Could you return, exactly as written, every line from the one containing "Given: Click Подробнее" through the last line of the entries below, leaving out the pictures?

>>

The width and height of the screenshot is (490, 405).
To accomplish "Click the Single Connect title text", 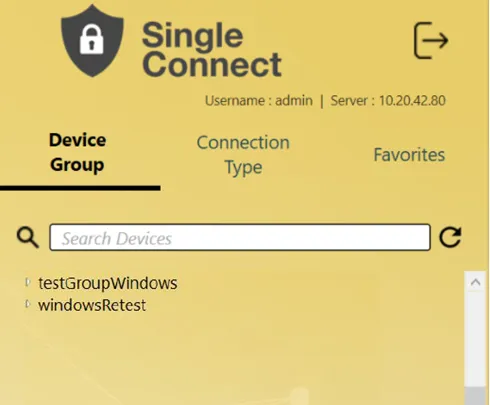I will pyautogui.click(x=212, y=49).
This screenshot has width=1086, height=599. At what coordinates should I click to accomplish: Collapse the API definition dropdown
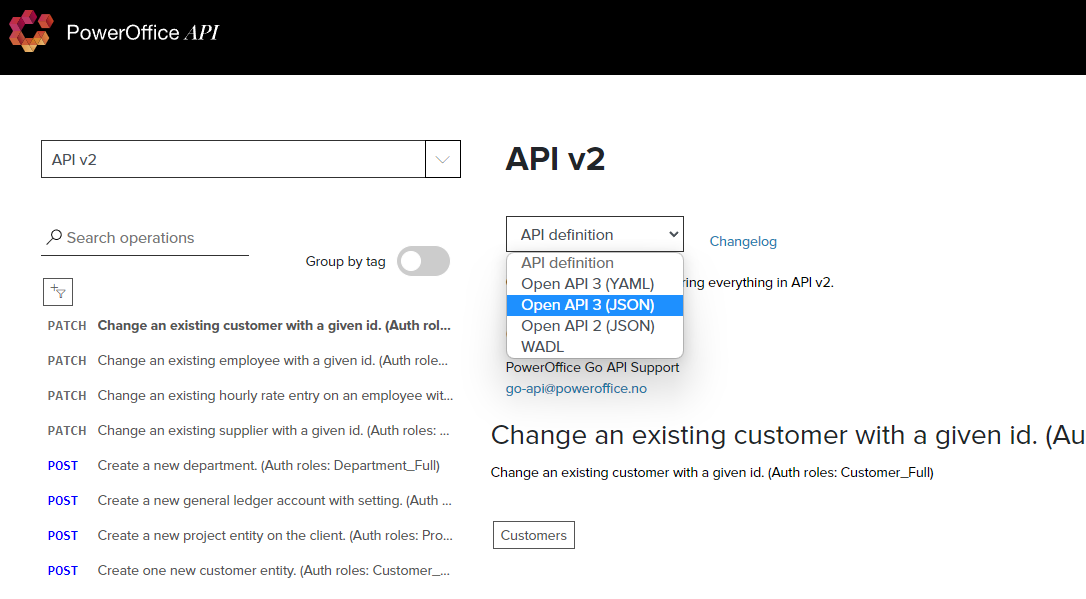(594, 234)
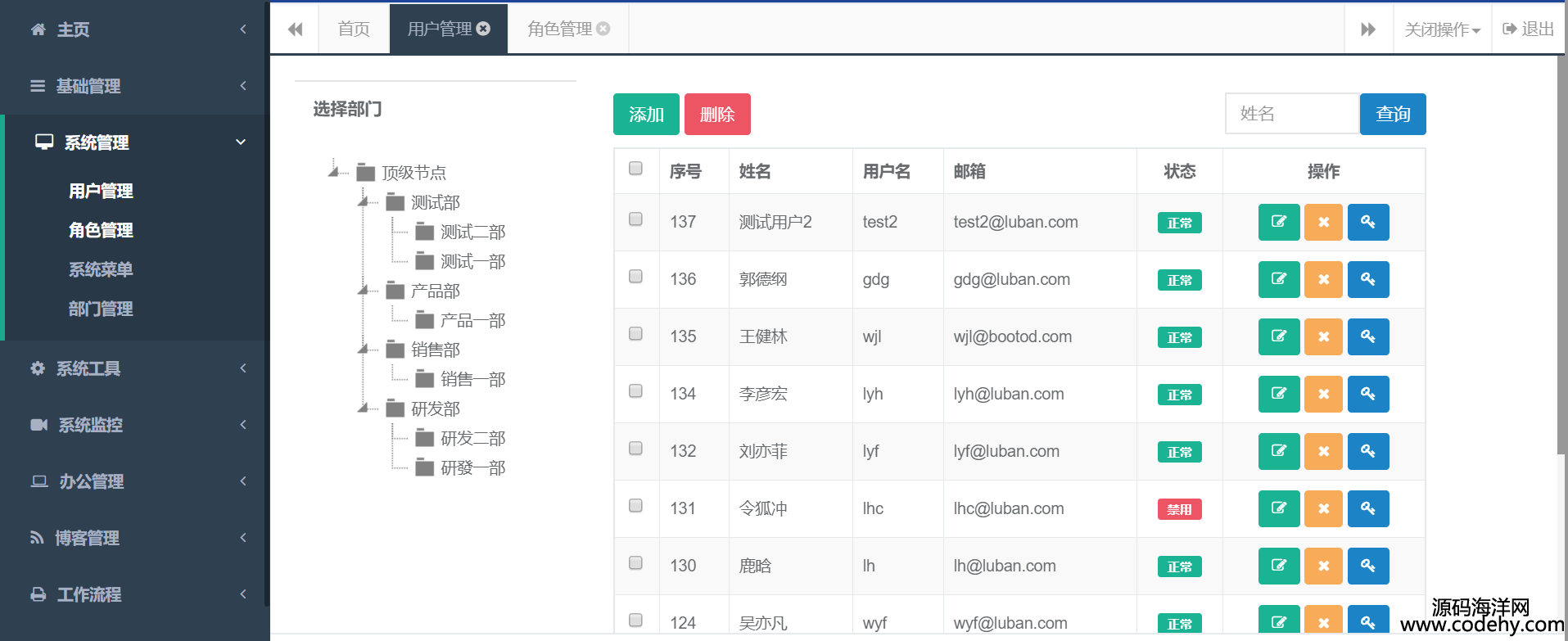This screenshot has width=1568, height=641.
Task: Click the edit icon for user 郭德纲
Action: [1278, 279]
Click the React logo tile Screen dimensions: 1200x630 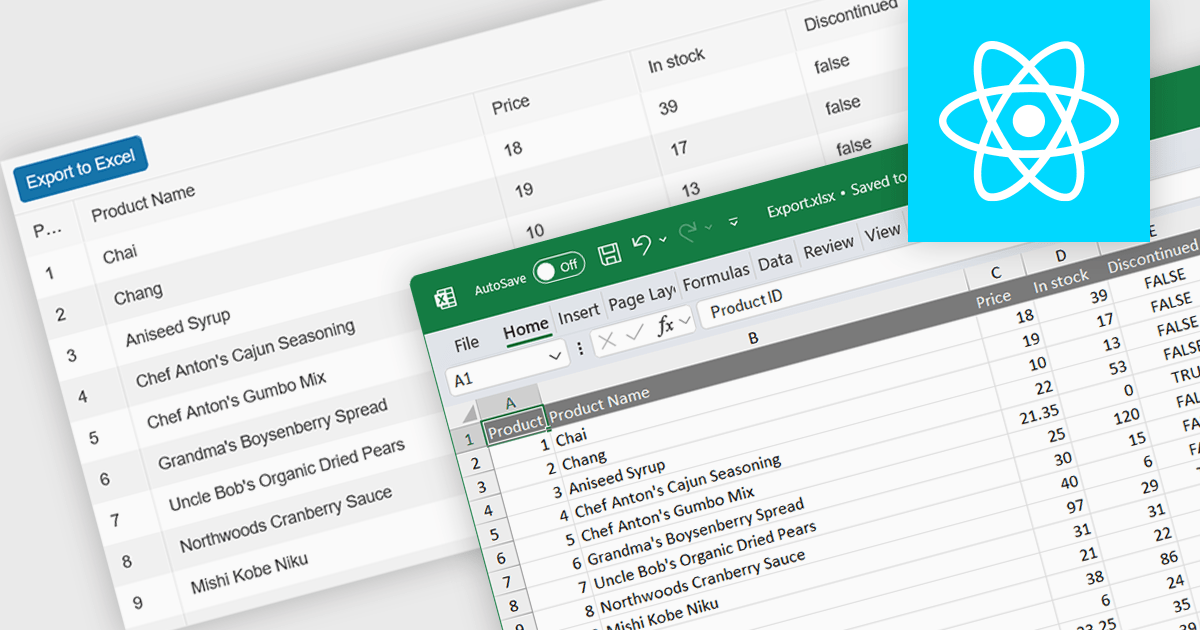[1027, 121]
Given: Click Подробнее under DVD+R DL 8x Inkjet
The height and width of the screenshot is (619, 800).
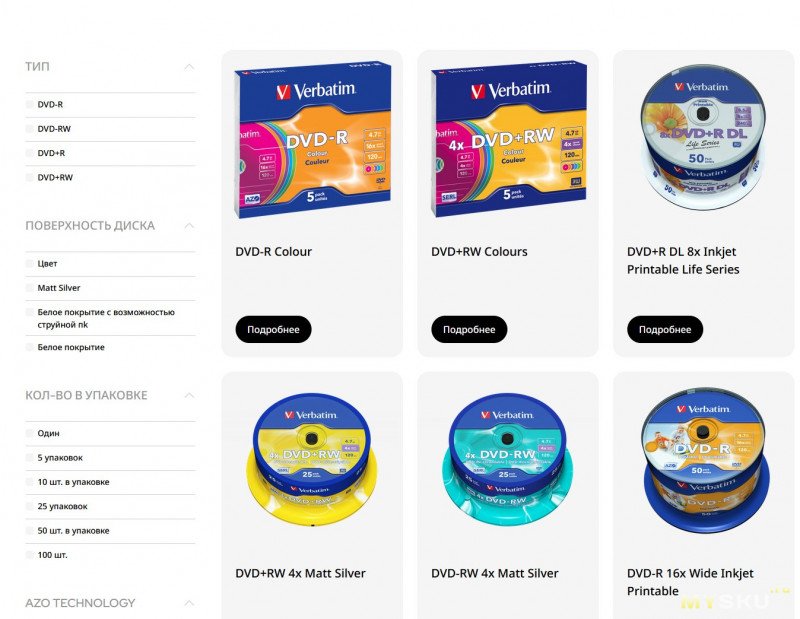Looking at the screenshot, I should click(665, 330).
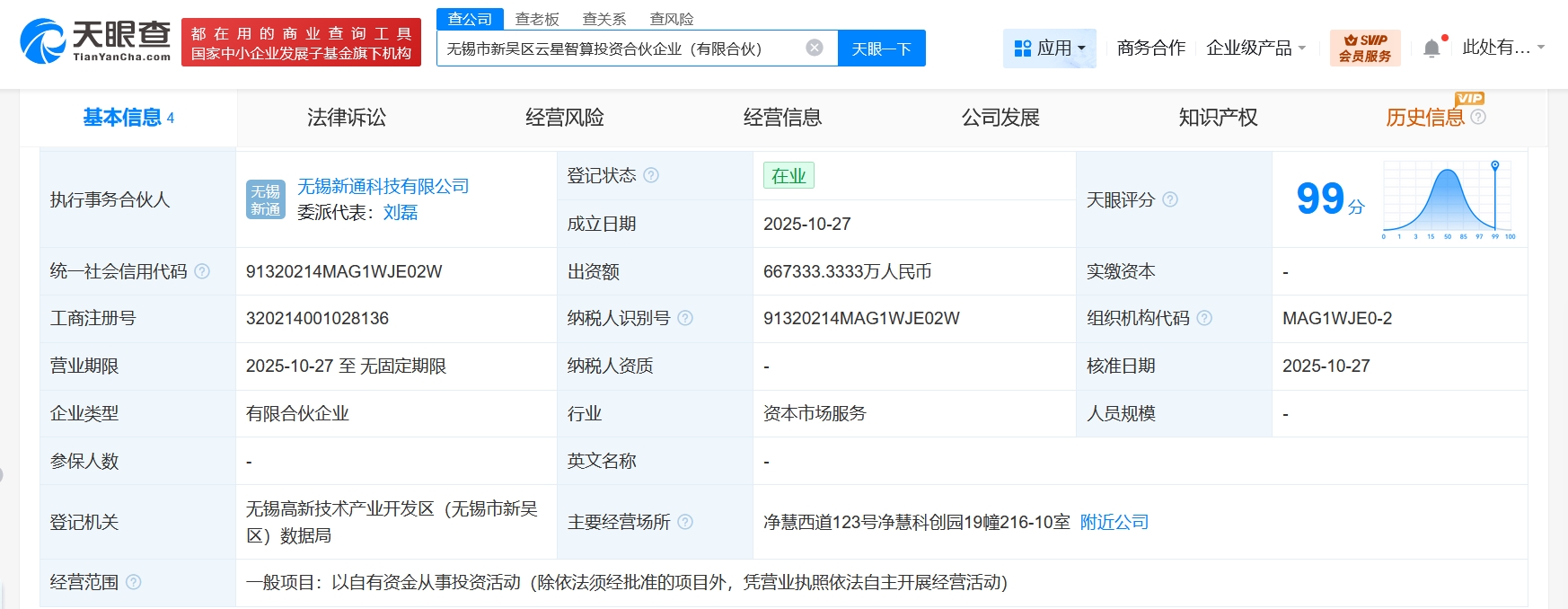Image resolution: width=1568 pixels, height=609 pixels.
Task: Open the notification bell
Action: pos(1431,49)
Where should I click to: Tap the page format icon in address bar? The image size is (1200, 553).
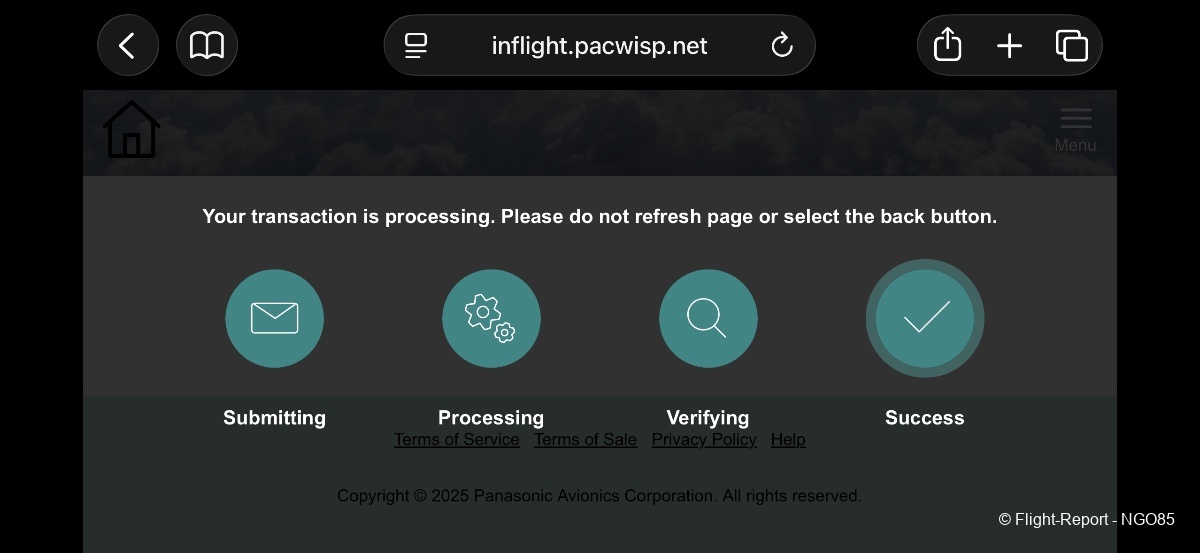(416, 46)
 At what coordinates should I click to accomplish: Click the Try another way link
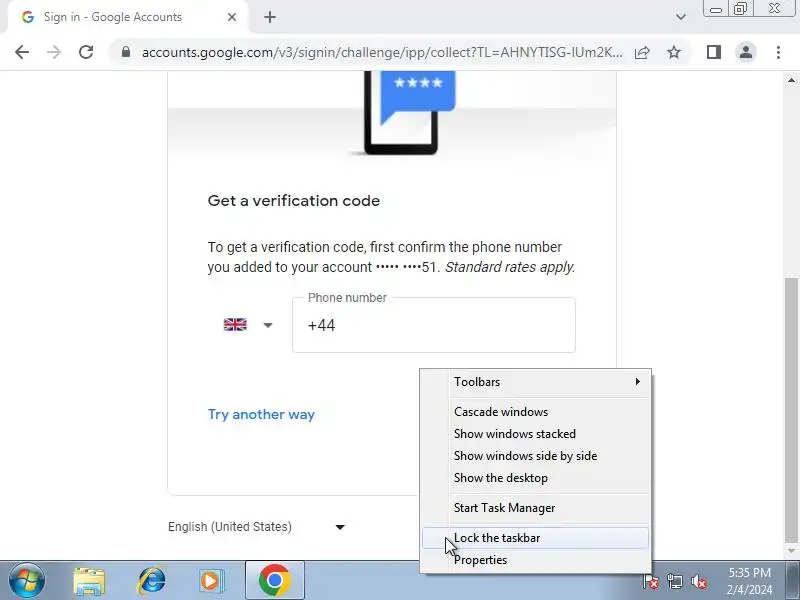point(261,414)
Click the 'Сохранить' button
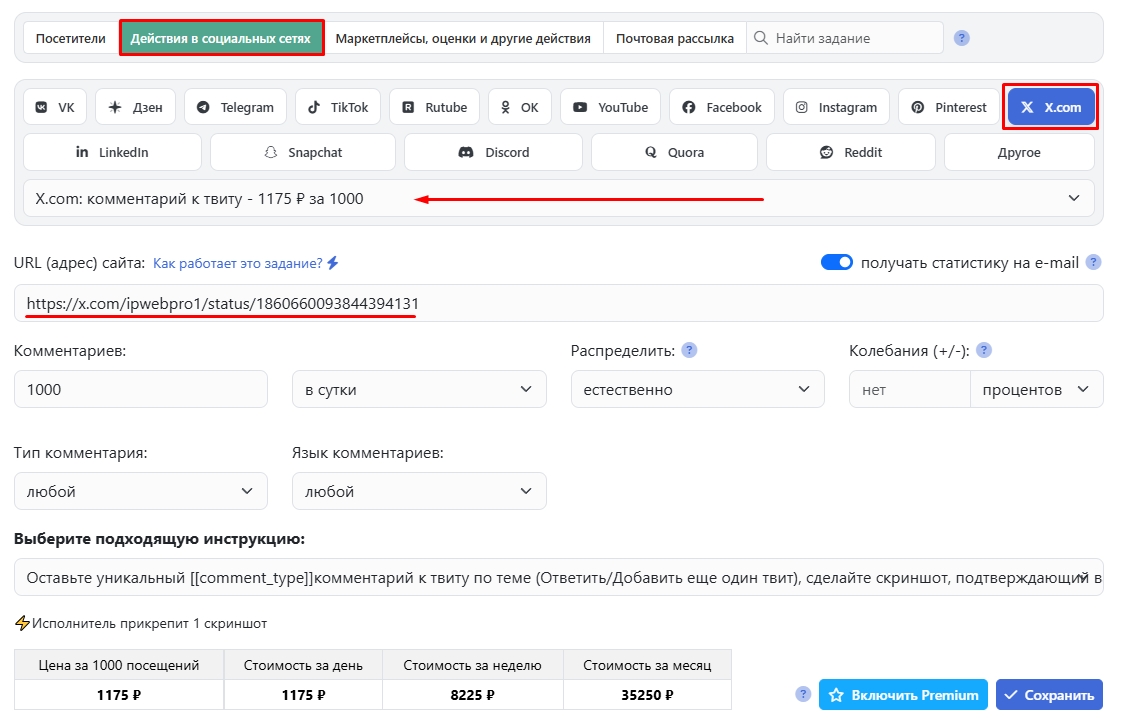The image size is (1121, 718). (x=1049, y=694)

<<

### ANSWER SECTION
Given: Click Подробнее under DVD+R DL 8x Inkjet
The height and width of the screenshot is (619, 800).
Looking at the screenshot, I should click(665, 330).
Image resolution: width=1568 pixels, height=609 pixels.
Task: Open the notification bell
Action: pos(1431,49)
Where should I click to: Tap the page format icon in address bar? The image size is (1200, 553).
(416, 46)
 At what coordinates should I click to accomplish: Click the Try another way link
point(261,414)
Click the 'Сохранить' button
The image size is (1121, 718). (x=1049, y=694)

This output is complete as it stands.